### Data for this exercise
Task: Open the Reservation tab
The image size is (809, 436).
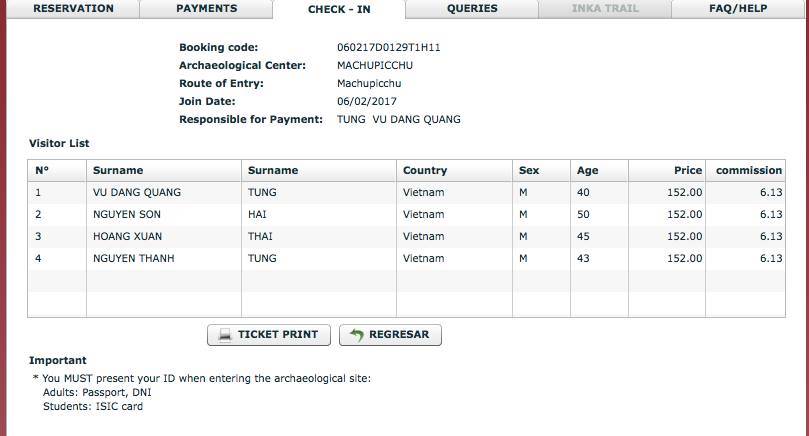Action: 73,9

---

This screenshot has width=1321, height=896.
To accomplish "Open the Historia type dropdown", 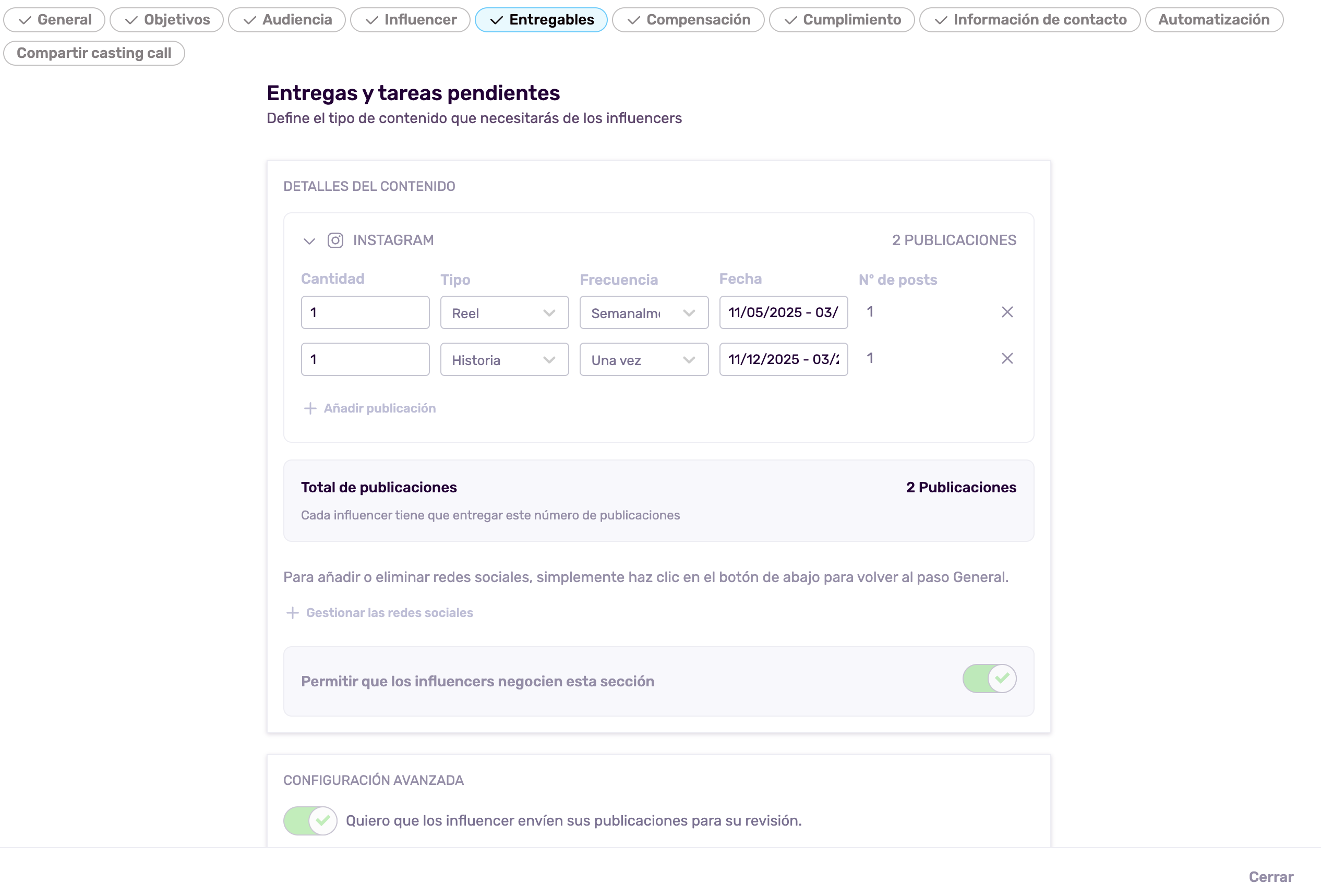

--

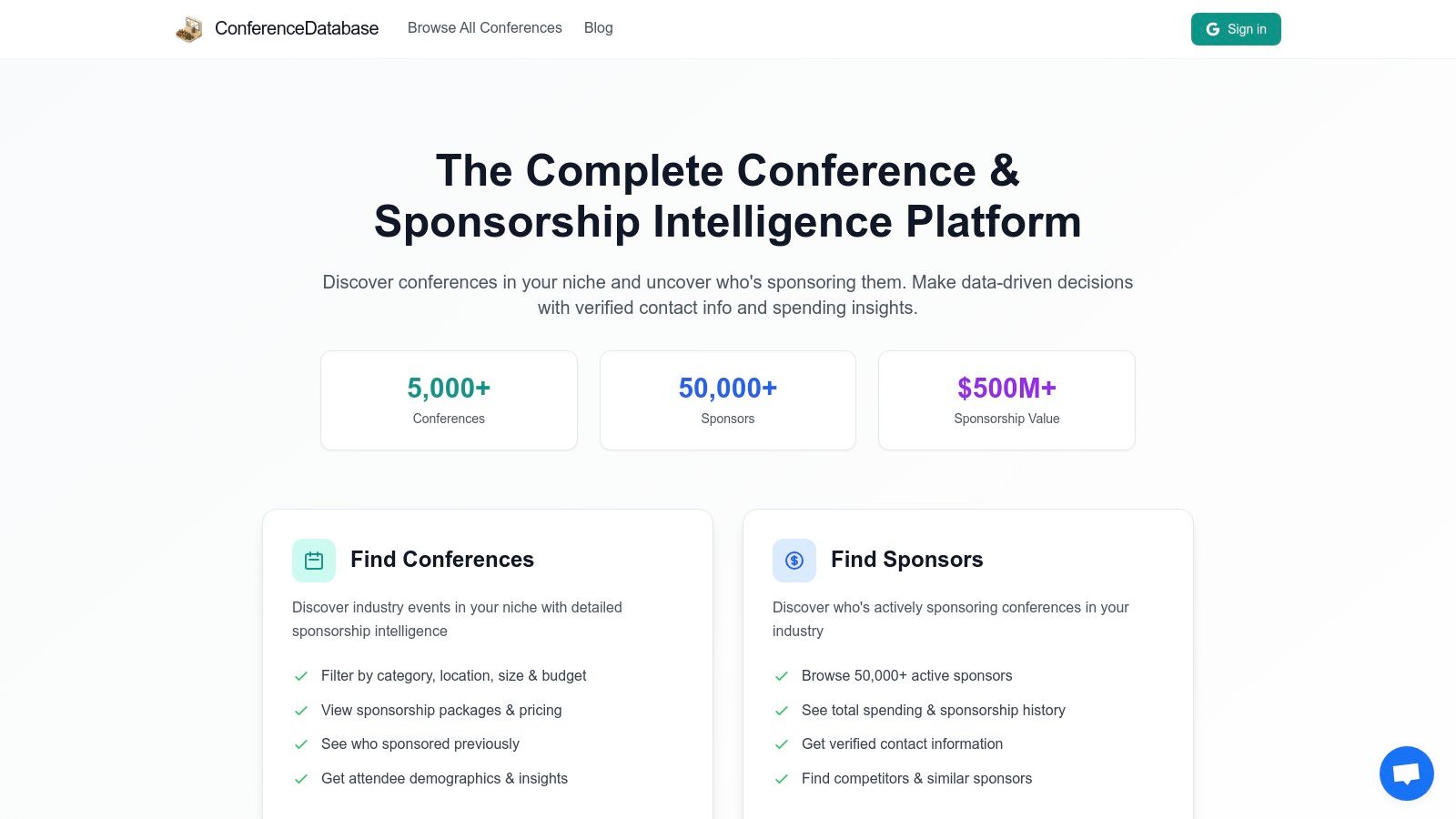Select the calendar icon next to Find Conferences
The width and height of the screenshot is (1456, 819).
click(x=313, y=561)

### Required work
In the records above, copy exactly everything from the line that has "This screenshot has width=1321, height=896." down to the line that has "the Historia type", both ends included, and leave out the pictures.

### Output of the exercise
This screenshot has width=1321, height=896.
To accomplish "Open the Historia type dropdown", 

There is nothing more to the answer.